*DONNÉES DISPONIBLES:*

....

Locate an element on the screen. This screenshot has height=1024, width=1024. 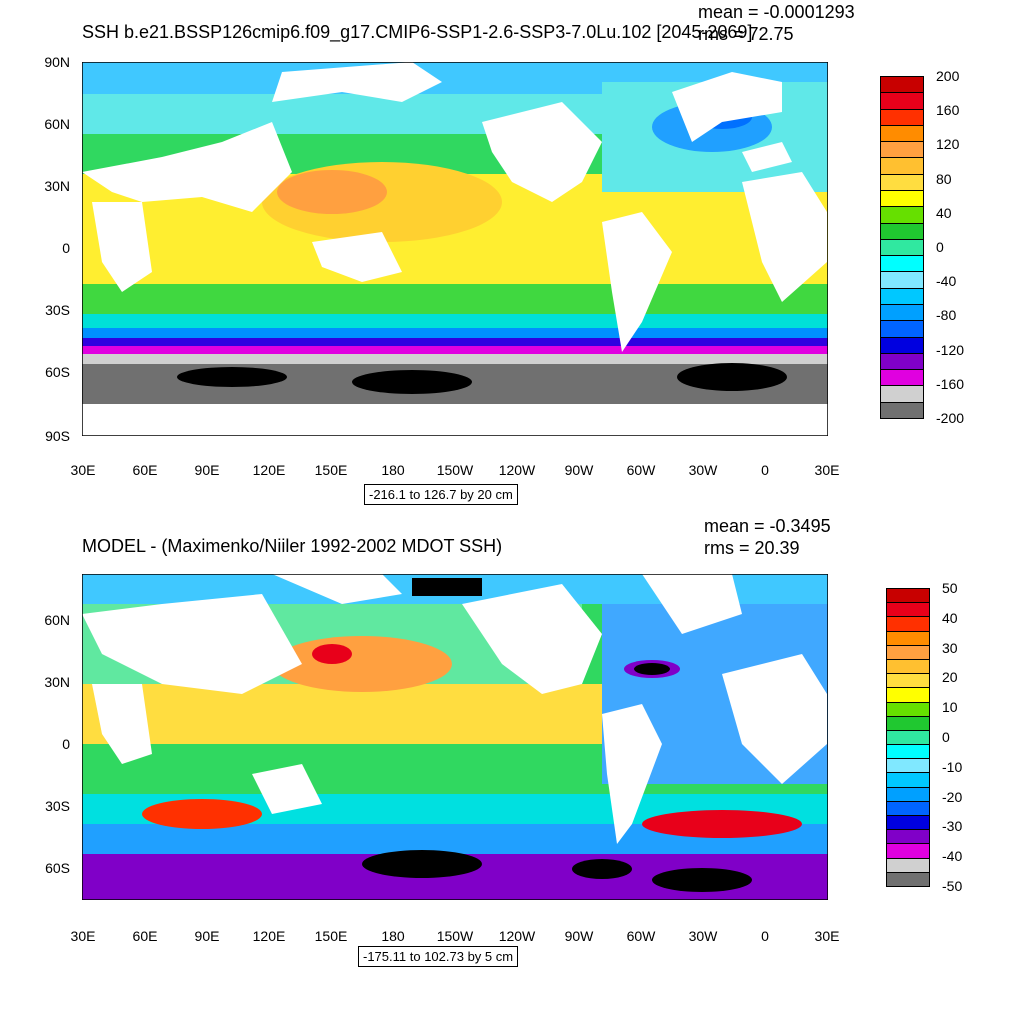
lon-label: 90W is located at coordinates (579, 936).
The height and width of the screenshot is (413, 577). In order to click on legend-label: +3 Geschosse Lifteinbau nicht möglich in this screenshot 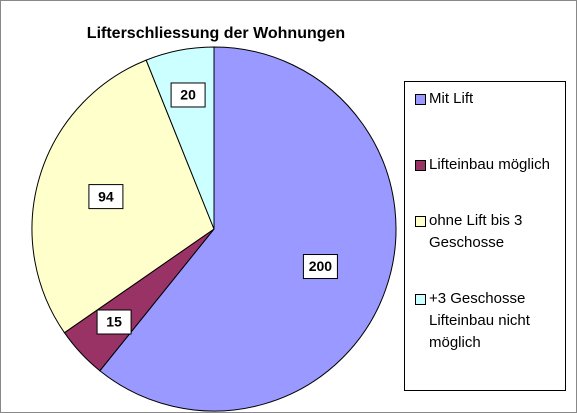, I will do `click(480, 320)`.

....

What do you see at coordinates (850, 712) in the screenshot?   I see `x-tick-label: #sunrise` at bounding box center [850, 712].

....

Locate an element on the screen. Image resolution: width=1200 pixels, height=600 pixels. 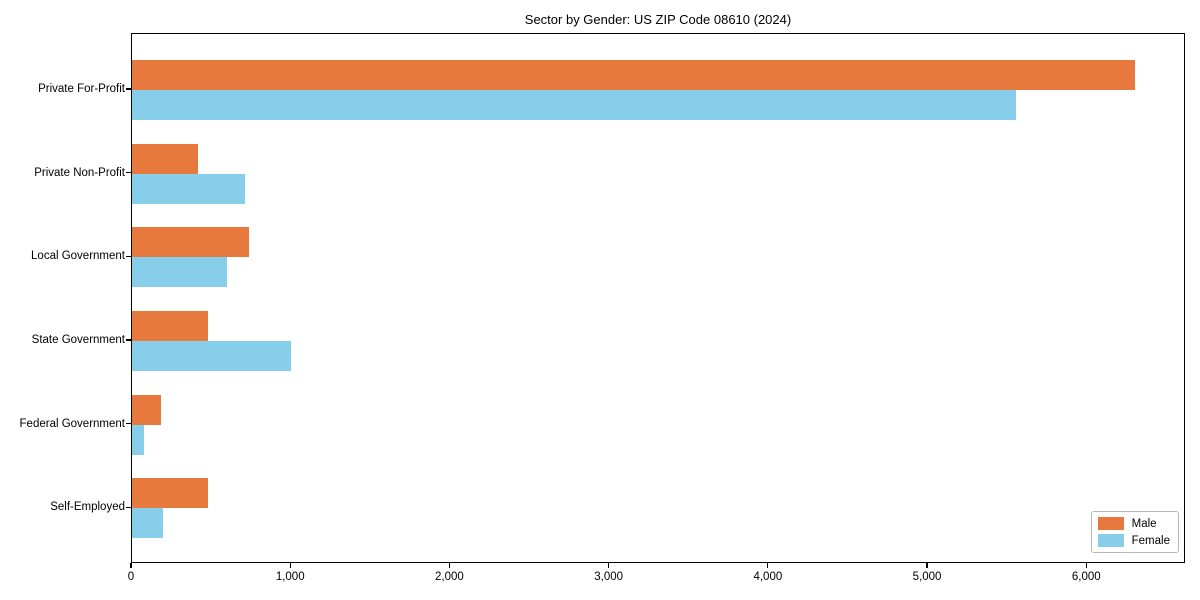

....

*ACTION REQUISE:* Quelles lignes du matériel ci-dessus contiennent le mot « coordinates » ? Relevez-les toutes intégralement.

*ZONE DE RÉPONSE:*
lon-label: 90W is located at coordinates (579, 936).
What do you see at coordinates (850, 712) in the screenshot?   I see `x-tick-label: #sunrise` at bounding box center [850, 712].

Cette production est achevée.